Start of Material for this task

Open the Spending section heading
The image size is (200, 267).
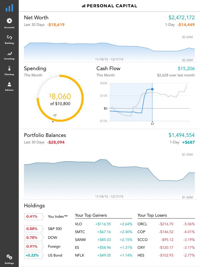pyautogui.click(x=35, y=69)
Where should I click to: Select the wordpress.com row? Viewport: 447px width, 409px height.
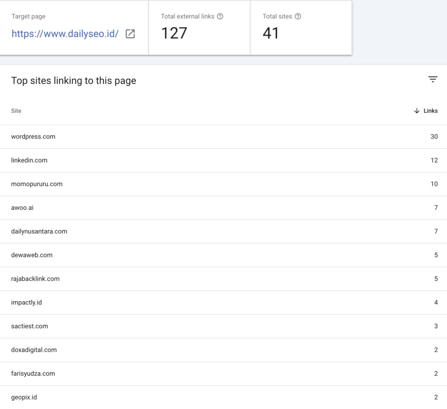pyautogui.click(x=224, y=137)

End of Material for this task

→ Work instructions: Please print an exact copy of the records, with no pictures.

→ Output below:
Open the Spending section heading
The image size is (200, 267).
pyautogui.click(x=35, y=69)
Where should I click to: Select the wordpress.com row? Viewport: 447px width, 409px height.
pyautogui.click(x=224, y=137)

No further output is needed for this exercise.